While many of these cases are suspected to have come from imported rescued dogs with unknown health histories, pets who have recently travelled abroad could also bring back these diseases. To keep pets safe from such potentially serious conditions, BVA has created a handy Pet Travel Checklist for owners:
- Book an appointment with your vet at least three weeks before travel to get your pet started on the right medication at the right time. Discuss the countries you intend to travel so that your vet can identify specific health risks to which your pet may be exposed
- Check that the rabies vaccination and pet passport are up to date
- Ensure the microchip is working and reading correctly
- Speak to your vet about preventive treatment needed to protect your dog against ticks, sandflies, heartworm and tapeworm and any other potential parasites or diseases. While tick treatments are not required under the pet travel scheme, BVA strongly advises that preventive, or prophylactic, tick treatment is continued.
- Talk to your vet if going somewhere hot to discuss prevention of heatstroke and how to recognise symptoms of the condition in your dog
- Identify a local vet in the area where you will be holidaying in case of an emergency and to administer (necessary) tapeworm treatment to dogs one to five days before arrival back into the UK.

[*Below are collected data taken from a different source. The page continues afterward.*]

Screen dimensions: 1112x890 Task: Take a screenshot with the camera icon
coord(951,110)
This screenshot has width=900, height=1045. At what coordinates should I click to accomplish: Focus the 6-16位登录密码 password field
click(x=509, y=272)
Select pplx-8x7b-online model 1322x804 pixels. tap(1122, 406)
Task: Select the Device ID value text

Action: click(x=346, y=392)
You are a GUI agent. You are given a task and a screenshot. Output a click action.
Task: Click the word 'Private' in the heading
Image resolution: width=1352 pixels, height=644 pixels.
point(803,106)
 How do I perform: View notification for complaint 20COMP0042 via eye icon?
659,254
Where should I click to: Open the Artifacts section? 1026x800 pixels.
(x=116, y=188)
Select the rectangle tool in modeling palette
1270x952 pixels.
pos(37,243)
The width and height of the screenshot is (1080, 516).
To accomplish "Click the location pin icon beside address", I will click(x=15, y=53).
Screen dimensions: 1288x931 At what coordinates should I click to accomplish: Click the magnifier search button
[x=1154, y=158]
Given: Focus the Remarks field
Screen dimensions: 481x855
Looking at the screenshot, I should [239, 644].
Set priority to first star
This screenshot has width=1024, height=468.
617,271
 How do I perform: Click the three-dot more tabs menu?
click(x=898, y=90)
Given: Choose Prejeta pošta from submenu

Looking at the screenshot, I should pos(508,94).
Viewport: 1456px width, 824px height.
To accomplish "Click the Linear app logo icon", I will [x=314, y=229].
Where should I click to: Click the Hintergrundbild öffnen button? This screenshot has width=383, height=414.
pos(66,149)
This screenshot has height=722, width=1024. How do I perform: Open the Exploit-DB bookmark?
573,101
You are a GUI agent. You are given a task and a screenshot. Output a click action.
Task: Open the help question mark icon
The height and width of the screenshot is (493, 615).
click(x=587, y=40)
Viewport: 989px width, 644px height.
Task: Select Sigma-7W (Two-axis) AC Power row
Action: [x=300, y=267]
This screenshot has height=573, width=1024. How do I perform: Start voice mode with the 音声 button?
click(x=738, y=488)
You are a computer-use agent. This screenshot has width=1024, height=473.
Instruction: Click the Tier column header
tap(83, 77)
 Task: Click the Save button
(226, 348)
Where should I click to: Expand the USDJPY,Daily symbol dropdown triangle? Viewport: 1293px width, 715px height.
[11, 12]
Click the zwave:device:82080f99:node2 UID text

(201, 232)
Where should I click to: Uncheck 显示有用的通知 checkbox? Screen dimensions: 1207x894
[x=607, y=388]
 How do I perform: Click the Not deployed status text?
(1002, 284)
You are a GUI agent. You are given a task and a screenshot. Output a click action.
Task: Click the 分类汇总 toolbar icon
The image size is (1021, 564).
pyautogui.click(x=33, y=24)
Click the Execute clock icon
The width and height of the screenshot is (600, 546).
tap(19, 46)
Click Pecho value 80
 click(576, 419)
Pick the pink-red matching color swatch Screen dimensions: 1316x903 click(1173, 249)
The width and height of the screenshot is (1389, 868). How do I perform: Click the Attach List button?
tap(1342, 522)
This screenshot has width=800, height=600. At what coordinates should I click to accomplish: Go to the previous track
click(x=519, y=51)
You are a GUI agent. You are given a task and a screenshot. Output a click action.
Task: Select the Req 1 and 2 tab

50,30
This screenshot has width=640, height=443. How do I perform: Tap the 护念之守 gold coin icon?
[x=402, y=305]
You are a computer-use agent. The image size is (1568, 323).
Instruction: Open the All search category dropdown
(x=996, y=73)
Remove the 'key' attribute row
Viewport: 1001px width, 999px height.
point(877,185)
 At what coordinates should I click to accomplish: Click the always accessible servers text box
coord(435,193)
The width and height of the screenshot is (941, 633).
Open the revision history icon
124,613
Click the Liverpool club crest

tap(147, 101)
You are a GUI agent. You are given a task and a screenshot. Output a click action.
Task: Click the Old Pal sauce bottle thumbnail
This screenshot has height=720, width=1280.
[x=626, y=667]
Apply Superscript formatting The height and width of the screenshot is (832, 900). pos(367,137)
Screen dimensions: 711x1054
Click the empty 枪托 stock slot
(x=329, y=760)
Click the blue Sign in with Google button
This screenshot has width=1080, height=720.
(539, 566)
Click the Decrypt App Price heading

BVA Junior Vice President Daniella Dos Santos said, “We know that a holiday abroad with a much-loved pet can be fun, but owners should be aware of the serious health risks from unwanted bugs hitching a ride on our pets. Prevention is always better than cure, and the good news is that there are clear precautionary measures owners can take if they plan ahead.
“I’d encourage pet owners to contact their local vet for information on pet travel requirements and to book an appointment as soon as possible to make sure their pet is fully protected when it travels this summer.”
If your pet becomes ill after returning to the UK, it is very important to tell your vet that you have been abroad with your pet, even if it was some time ago.
For more information on diseases that pets may encounter abroad, owners are encouraged to read the Animal Welfare Foundation’s guide, ‘Taking your pets abroad’, and check the latest government advice on pet travel.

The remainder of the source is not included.